<< Previous
1 of 10
<< Previous
1 of 10


Our planes are waging a relentless battle to conquer polar cold and guard America against sneak attacks across the world’s roof.

By Major General K. P. McNaughton, U. S. Air Force

FOR nearly four centuries the Arctic defied the hardiest explorers from the temperate zones. This vast ice-locked world with its midnight sun, Aurora Borealis and paralyzing cold has been an impregnable barrier across the shortest route between the East and West.

Now the development of long-range aircraft is wiping out that barrier and, for the first time, exposing America to bombing and invasion by air. The polar regions have become vitally important to our national defense. For, should that dreaded World War III suddenly explode upon us, the key battles probably will be decided in the air over the Arctic.

By traveling the polar routes, military aircraft now

may fly with ease from the major cities of Europe and Asia to the industrial centers of the United States. For example, by way of the Arctic, the air distance from Chungking, China to New York City—two of the world’s most strategic cities from the military viewpoint—is a mere 7800 miles against 12,700 by land and sea.
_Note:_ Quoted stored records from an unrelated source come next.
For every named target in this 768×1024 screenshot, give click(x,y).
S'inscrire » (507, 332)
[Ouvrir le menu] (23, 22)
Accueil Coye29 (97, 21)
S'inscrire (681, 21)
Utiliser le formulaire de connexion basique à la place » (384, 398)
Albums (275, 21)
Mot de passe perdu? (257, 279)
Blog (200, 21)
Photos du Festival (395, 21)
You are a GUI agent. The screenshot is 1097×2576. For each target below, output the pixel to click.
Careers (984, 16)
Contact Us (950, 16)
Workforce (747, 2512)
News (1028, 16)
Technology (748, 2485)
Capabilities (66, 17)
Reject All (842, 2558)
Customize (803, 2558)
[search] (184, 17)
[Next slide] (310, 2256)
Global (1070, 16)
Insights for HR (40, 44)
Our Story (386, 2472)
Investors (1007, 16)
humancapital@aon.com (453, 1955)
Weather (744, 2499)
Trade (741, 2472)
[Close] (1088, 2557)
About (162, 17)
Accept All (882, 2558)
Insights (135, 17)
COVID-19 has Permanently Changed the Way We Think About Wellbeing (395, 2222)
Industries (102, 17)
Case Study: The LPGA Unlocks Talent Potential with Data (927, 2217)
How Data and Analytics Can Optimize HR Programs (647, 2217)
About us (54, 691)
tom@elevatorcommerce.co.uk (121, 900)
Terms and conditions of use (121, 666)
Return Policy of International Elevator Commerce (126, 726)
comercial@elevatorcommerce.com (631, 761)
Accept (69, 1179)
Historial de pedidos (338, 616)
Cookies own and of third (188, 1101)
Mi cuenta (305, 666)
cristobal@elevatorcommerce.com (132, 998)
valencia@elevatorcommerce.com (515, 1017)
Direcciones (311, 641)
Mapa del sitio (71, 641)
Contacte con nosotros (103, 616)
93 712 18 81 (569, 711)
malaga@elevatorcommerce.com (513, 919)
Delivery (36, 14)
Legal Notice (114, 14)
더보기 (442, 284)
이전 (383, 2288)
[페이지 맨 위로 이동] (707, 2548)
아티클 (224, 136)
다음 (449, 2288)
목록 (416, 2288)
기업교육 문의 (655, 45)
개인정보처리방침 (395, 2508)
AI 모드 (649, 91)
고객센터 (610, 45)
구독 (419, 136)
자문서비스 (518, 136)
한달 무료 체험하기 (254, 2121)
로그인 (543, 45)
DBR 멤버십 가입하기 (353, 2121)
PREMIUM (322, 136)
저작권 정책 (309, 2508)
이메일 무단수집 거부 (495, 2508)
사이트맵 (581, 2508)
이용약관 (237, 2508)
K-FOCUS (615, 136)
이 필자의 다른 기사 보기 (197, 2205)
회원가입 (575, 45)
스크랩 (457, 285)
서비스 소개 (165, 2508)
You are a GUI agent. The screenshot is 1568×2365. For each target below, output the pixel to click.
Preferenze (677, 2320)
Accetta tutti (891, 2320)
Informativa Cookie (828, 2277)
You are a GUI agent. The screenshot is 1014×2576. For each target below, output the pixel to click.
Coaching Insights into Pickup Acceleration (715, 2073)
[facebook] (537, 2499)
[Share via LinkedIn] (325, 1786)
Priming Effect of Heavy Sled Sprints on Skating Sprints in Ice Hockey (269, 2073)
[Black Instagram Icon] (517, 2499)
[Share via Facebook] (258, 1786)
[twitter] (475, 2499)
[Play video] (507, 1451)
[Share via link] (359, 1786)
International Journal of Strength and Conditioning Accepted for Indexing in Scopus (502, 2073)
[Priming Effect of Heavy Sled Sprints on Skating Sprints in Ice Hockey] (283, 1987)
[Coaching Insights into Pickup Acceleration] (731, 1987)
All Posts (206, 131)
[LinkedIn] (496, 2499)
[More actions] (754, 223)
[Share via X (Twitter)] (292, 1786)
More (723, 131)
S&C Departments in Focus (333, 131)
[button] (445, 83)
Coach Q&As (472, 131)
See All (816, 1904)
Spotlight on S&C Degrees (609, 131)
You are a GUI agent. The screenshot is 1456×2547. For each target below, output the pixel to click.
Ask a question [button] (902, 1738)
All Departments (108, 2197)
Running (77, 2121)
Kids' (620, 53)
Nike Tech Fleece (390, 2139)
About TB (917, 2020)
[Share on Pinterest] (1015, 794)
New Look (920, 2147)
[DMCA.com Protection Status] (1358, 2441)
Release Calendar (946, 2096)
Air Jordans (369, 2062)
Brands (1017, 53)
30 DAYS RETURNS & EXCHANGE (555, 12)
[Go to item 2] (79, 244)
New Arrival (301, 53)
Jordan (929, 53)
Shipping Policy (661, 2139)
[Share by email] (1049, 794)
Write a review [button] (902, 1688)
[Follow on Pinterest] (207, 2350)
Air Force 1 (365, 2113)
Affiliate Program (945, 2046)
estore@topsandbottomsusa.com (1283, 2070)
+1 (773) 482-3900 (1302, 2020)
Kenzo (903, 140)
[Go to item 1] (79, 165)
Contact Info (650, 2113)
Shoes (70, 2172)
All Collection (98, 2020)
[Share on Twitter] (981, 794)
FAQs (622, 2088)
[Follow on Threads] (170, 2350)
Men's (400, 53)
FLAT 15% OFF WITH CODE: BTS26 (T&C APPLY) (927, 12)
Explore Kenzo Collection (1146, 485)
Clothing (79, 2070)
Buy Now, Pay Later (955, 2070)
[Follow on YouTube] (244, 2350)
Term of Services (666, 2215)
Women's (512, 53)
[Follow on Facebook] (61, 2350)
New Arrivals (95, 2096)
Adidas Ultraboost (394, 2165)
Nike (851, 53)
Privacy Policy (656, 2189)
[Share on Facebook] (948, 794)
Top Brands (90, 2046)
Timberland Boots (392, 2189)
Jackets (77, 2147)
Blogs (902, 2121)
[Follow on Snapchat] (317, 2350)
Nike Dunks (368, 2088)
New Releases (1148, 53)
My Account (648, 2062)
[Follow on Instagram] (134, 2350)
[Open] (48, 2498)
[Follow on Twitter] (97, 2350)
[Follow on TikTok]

Long-range jets could cover that shorter route in a matter of hours, where the conventional surface journey would take at least three weeks.

Should an airfield be set up on the frozen wastes near the North Pole, cities open to shuttle air attacks would include New York, 2950 miles away; San Francisco. 3150; Detroit, 2850; Moscow, 2050; Berlin, 2200, and London, 2300.

In these tense times, America therefore must keep a watchful “aerial eye” guarding the top of the world. To fill this need, the United States Air Force is training and organizing what might be called an “Arctic Air Force” to meet and destroy any enemy bombers or guided missiles before they can strike our industrial targets.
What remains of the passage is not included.